After Ross connected with Rucker, he found she was a fan of his as well.
Shift’s first two singles, “LIVIN” and the ethereal ’80s-style pop of “WX5,” follow the intro on the album. From there, it delves into the more introspective “You Care,” which floats almost free of percussion. It’s a mood picked up later on the album with the dreamlike “Learn Something New.”
The album shows other moods on “Simple,” which is upbeat and nostalgic, and “Blue Ego,” which has a clear house influence, more dancefloor-friendly than the other tracks.
Ross said “Cream,” a collaboration with Rush Davis and the album’s third single, as a track that stood out to him personally. He said Davis is a dear friend and frequent collaborator who introduced him to his producers.
“I just love his mind and what he’s willing to create,” he said if Davis.

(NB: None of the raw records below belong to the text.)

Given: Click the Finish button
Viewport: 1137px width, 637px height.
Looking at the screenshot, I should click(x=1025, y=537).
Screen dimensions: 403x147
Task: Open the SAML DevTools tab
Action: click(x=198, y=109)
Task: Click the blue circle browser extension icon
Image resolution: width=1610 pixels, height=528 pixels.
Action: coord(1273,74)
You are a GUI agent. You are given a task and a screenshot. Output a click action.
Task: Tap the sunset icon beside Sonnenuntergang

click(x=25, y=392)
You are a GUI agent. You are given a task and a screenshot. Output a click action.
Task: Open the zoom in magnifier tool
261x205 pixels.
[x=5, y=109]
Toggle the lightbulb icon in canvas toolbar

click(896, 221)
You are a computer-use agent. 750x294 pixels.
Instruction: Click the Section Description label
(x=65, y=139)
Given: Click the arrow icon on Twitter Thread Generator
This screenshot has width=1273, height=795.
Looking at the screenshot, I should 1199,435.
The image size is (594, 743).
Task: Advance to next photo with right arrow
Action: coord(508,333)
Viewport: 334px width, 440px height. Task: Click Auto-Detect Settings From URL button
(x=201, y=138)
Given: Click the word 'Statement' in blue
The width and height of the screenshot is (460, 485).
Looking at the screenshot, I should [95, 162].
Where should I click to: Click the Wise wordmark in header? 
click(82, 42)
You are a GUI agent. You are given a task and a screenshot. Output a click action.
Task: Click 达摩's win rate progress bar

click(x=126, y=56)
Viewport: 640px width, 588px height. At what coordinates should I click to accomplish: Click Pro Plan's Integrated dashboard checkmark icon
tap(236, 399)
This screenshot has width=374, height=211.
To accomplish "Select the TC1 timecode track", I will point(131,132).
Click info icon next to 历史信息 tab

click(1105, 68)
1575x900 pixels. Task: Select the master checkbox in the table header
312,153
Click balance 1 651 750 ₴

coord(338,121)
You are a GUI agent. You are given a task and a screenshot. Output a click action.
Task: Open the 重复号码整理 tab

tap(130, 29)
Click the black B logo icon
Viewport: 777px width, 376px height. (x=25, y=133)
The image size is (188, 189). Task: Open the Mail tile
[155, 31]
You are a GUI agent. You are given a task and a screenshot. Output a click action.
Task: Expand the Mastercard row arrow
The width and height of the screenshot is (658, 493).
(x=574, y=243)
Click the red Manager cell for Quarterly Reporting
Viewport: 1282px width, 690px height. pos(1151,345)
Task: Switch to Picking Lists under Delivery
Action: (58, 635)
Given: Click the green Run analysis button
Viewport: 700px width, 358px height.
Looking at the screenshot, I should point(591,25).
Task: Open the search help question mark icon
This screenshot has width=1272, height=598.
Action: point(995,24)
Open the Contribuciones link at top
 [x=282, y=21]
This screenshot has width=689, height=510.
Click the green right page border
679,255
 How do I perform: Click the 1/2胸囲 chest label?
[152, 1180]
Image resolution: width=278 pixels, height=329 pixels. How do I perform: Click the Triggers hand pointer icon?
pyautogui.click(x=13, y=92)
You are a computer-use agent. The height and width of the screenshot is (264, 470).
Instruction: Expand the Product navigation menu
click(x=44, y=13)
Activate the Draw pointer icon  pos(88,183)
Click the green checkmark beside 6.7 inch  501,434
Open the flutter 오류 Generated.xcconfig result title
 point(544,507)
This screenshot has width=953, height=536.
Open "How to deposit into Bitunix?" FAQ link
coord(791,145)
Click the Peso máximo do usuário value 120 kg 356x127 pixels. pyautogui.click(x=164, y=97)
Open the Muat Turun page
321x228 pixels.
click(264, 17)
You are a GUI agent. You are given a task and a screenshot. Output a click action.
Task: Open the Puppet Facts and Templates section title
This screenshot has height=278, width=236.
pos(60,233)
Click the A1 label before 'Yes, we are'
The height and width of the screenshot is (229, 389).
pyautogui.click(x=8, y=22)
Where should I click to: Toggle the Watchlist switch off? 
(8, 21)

“Cream” is a song about “having the strength and the resilience to basically go through anything and like come out on top,” he said.
Even before the pandemic, Ross said he felt as though most people are moving too fast through life without stopping to appreciate the magnitude of the universe. With the variety of sounds and styles featured on Shift and its timely themes of change, renewal and resilience, Ross’s debut album will be one to stop and savor.
“I’m going to slow you down,” he said.